(Exercise prompt) Among the records that follow, set down only the lines from the one containing "Viewport: 1406px width, 735px height." to the one containing "Given: Close the Device manager with red X", both included, exactly.

(Records excerpted from a collection)

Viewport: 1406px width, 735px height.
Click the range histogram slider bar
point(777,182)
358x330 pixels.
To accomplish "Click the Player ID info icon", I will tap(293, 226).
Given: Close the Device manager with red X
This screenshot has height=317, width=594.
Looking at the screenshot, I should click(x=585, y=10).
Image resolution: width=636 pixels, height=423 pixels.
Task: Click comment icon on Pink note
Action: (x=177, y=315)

* * *

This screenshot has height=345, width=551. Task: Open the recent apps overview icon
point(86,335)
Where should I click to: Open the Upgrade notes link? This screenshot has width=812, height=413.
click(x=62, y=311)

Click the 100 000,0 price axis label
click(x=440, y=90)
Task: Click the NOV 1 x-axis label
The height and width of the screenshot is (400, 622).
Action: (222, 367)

(Exercise response)
Viewport: 1406px width, 735px height.
Click the range histogram slider bar
point(777,182)
358x330 pixels.
To accomplish "Click the Player ID info icon", I will tap(293, 226).
Given: Close the Device manager with red X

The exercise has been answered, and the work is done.